Aus Unterlagen, die den Reißwolf überlebt haben, war der Tabak-Industrie bereits 1982 klar: die schädlichen Auswirkungen des Passivrauchs gegenüber dem Aktivrauch sind
Zitat:
„…um den Faktor Drei erhöht…“

Raglan Rylander war in streng geheimer Mission für Phillip Morris als Koordinator im Kölner Labor tätig. Die Koryphäe in Sachen Rauchen veröffentlichte als Universitätsprofessor offenbar wider besseres Wissen genau das Gegenteil:
Zitat:
„Umgebungsbedingter Tabakrauch hat keinen Einfluss auf das Risiko, zu erkranken.“

Ob die Überweisungen von Philip Morris auf sein Konto ihn zu diesem Handeln motivierten, wird nur er wissen.

Auch der frühere Präsident des Bundesgesundheitsamts ließ sich mit der Tabak-Industrie auf einen Deal ein. Laut einem Dokument des Zigaretten-Verbandes heißt es:
Zitat:
„…bevor er beauftragt wurde, musste Professor Überla den Standpunkt des Verbandes zum Thema Passivrauchen akzeptieren.“

Damit hatte die Tabak-Industrie einen der einflussreichsten Wissenschaftler und Gesundheitsbeamten in Deutschland auf ihrer Seite. Übrigens: Er lehrte bis 2005 an der Münchner Uni. Studiengang: Öffentliche Gesundheit.

Die Strategie der Tabak-Konzerne ist in Deutschland aufgegangen. Die Politik will die Gefahren durch das Passiv-Rauchen immer noch nicht ernst nehmen.

Dr. Martina Pötschke-Langer, WHO
„Es wird eine Politik betrieben, die im Interesse der Tabakindustrie steht und nicht im Interesse der Gesundheitspolitik der Bevölkerung.“

Bis heute fließt Geld, damit Schaden von der Tabak-Industrie abgewendet wird. Und zwar direkt an das Bundesministerium für Gesundheit.

Diese Vereinbarung besagt: Das Ministerium erhält insgesamt 11,8 Millionen Euro von den Tabak-Konzernen. Geld für die Aufklärung von Schülern zum Thema Rauchen.

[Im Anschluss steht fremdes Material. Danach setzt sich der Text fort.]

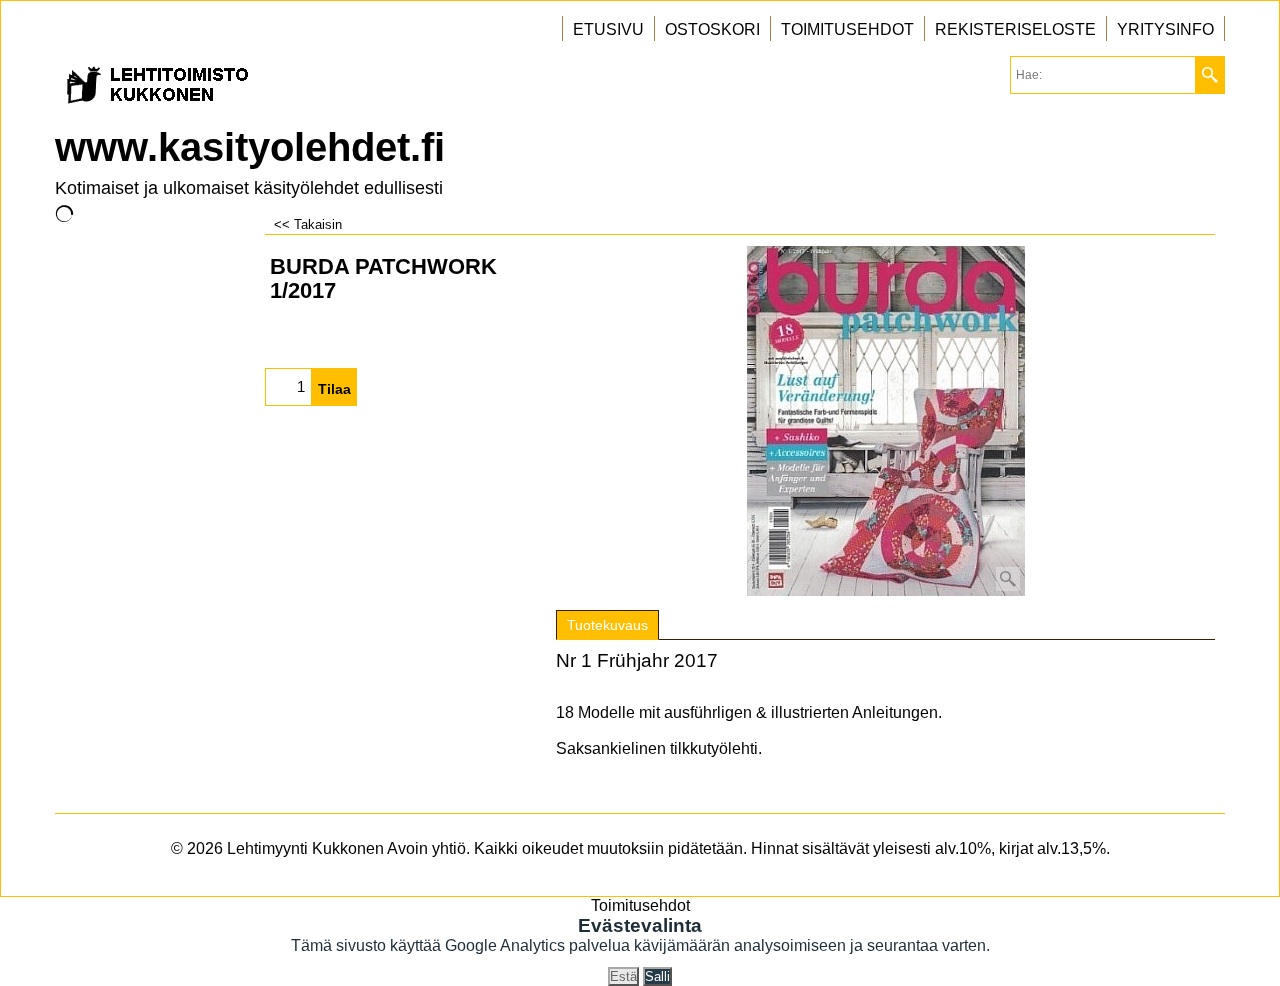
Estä (623, 976)
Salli (657, 976)
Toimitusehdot (640, 905)
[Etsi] (1209, 75)
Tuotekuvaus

Als Gegenleistung verpflichtet sich die Bundesregierung zu folgendem:
Zitat:
„Die Maßnahmen dürfen nicht die Zigarettenindustrie, deren Produkte oder den Zigarettenhandel diskriminieren oder den erwachsenen Raucher verunglimpfen.“

Prof. Otwin Linderkamp, Universitäts-Klinik für Kinder und Jugendmedizin, Heidelberg
„Derjenige, der Geld annimmt, wird letztlich doch in irgendeiner Weise korrumpiert. Auch wenn die Tabakindustrie nicht genau vorschreibt, wofür das Geld verwendet wird, bleibt das nicht aus. Das ist einfach auch menschlich, dass derjenige, der zahlt, auch anschafft.“

Natürlich haben wir versucht, die zuständigen Politiker zu den Themen Sponsoring und fehlendem Nichtraucherschutz in Deutschland zu interviewen. Sie wollten nicht mit uns sprechen.

Wir haben übrigens auch die Regierungsparteien CDU, CSU und SPD gefragt, ob sie Spendengelder von der Tabakindustrie und/oder deren Verbänden im Jahr 2005, im Wahljahr, bekommen haben. Auf die Antwort warten wir noch.